--- Provided entries Enclosed Below ---

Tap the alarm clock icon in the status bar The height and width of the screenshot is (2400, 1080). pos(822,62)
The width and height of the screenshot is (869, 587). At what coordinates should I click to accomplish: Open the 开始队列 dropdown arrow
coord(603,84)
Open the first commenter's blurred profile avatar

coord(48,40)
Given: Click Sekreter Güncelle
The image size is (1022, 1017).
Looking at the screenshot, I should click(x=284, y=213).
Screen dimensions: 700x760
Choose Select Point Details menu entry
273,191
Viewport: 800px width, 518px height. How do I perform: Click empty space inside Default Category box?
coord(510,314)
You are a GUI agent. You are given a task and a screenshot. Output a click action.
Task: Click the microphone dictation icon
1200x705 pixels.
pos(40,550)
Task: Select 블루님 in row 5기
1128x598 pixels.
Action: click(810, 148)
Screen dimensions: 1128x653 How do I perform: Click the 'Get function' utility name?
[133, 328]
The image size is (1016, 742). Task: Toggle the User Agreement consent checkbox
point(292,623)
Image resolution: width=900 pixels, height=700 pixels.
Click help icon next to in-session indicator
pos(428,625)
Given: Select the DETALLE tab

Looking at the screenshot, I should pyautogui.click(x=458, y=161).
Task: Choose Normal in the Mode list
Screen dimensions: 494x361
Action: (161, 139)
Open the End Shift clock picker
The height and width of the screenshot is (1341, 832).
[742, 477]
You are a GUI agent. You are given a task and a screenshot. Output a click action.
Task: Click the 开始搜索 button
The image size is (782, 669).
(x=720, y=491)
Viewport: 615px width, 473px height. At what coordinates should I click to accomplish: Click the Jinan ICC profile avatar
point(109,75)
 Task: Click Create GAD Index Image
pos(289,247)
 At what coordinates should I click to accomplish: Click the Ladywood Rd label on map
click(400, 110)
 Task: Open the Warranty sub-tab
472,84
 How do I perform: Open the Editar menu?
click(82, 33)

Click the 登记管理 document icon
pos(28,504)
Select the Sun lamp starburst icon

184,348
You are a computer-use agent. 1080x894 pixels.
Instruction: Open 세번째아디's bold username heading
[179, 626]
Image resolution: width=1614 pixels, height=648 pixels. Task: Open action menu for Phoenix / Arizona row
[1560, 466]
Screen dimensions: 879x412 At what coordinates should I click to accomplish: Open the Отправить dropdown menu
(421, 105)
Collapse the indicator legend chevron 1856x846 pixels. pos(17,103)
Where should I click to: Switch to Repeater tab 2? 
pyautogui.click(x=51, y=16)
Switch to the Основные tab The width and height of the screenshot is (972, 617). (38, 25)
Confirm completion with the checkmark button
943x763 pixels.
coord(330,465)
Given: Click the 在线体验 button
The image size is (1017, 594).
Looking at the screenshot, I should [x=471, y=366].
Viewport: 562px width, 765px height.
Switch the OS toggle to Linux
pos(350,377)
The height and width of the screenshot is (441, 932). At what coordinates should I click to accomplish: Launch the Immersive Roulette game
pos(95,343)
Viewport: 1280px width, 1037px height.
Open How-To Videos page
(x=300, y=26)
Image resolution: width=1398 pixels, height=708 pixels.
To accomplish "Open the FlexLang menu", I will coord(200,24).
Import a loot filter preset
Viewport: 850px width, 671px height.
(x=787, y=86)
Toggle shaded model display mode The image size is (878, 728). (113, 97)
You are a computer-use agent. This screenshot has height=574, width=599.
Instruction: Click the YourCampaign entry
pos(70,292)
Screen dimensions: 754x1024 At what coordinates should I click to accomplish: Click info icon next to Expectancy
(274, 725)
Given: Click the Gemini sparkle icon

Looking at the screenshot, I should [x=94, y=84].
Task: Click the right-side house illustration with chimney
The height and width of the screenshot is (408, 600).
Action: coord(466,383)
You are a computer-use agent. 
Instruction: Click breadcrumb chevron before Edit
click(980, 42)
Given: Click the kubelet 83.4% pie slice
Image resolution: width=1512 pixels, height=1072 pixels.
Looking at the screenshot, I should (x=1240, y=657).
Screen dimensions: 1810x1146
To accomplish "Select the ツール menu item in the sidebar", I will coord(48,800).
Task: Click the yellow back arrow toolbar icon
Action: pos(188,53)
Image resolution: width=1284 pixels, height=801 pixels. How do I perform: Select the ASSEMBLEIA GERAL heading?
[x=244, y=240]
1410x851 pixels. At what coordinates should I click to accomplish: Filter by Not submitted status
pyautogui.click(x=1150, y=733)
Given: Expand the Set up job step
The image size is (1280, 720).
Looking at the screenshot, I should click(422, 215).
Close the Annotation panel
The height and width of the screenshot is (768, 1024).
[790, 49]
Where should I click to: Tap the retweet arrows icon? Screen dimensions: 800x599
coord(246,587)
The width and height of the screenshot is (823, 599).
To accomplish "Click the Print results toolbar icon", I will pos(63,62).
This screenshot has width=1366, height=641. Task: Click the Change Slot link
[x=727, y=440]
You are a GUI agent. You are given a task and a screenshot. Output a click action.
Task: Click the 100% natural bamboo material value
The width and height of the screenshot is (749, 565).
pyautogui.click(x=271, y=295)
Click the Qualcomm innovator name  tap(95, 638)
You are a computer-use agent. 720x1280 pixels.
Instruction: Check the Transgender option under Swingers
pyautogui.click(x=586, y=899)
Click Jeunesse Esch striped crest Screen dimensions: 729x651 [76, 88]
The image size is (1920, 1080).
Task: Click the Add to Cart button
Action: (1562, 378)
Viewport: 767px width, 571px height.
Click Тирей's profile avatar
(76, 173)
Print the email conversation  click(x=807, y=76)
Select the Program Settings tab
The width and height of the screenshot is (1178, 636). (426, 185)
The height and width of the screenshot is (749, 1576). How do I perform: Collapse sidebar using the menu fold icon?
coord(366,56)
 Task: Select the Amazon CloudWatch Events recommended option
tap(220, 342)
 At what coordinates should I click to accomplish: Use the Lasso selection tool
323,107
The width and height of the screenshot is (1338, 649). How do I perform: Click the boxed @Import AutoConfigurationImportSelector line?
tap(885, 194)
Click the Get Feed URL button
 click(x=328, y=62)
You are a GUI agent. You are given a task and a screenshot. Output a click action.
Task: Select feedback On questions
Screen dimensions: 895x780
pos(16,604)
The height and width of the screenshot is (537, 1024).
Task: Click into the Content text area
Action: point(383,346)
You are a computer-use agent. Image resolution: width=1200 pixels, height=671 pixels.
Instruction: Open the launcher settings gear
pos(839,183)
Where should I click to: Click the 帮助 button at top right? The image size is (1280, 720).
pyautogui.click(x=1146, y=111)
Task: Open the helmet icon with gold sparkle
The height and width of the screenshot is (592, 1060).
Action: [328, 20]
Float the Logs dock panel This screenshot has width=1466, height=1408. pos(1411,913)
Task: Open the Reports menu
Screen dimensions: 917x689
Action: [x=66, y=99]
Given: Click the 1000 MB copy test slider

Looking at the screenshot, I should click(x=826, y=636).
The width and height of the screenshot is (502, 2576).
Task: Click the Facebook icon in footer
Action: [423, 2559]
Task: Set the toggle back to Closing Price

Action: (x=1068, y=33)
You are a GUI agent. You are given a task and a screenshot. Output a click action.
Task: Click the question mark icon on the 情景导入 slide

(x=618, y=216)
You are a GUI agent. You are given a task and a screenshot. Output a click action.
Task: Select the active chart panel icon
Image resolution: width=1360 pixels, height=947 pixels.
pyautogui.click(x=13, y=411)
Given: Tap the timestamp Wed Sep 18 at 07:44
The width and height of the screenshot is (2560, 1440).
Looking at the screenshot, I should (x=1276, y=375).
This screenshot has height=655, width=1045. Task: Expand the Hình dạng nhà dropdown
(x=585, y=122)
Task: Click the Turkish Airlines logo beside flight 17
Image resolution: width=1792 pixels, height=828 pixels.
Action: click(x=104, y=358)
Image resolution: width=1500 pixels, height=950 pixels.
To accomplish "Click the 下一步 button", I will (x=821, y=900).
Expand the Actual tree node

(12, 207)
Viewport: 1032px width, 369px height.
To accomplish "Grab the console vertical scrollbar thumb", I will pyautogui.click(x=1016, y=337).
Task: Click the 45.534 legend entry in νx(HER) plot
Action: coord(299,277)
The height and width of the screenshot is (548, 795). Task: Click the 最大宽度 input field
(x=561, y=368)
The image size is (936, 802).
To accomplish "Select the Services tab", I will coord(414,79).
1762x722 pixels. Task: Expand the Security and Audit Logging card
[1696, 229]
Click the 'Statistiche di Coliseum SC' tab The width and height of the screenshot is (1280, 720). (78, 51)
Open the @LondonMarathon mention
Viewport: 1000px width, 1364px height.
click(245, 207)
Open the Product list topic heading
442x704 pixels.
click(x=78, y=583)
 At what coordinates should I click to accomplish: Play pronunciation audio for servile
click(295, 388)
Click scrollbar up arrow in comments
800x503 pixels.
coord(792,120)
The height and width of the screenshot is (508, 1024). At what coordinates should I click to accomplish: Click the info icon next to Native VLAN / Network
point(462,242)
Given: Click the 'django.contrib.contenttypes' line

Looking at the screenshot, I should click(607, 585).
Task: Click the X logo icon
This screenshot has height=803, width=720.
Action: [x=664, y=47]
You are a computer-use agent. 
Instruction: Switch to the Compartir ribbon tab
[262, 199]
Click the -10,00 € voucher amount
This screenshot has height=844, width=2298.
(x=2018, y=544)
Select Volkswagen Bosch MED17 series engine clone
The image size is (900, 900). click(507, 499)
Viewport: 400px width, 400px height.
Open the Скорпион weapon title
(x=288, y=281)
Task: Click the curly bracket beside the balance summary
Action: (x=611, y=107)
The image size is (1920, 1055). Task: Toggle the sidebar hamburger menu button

--- End of Enclosed Provided entries ---

• [Problem details]: Return, word for word, every line from the line with "At what coordinates should I click to accomplish: Play" to the final line of the data.

• [Solution to this task]:
 At what coordinates should I click to accomplish: Play pronunciation audio for servile
click(295, 388)
Click scrollbar up arrow in comments
800x503 pixels.
coord(792,120)
The height and width of the screenshot is (508, 1024). At what coordinates should I click to accomplish: Click the info icon next to Native VLAN / Network
point(462,242)
Given: Click the 'django.contrib.contenttypes' line

Looking at the screenshot, I should click(607, 585).
Task: Click the X logo icon
This screenshot has height=803, width=720.
Action: [x=664, y=47]
You are a computer-use agent. 
Instruction: Switch to the Compartir ribbon tab
[262, 199]
Click the -10,00 € voucher amount
This screenshot has height=844, width=2298.
(x=2018, y=544)
Select Volkswagen Bosch MED17 series engine clone
The image size is (900, 900). click(507, 499)
Viewport: 400px width, 400px height.
Open the Скорпион weapon title
(x=288, y=281)
Task: Click the curly bracket beside the balance summary
Action: (x=611, y=107)
The image size is (1920, 1055). Task: Toggle the sidebar hamburger menu button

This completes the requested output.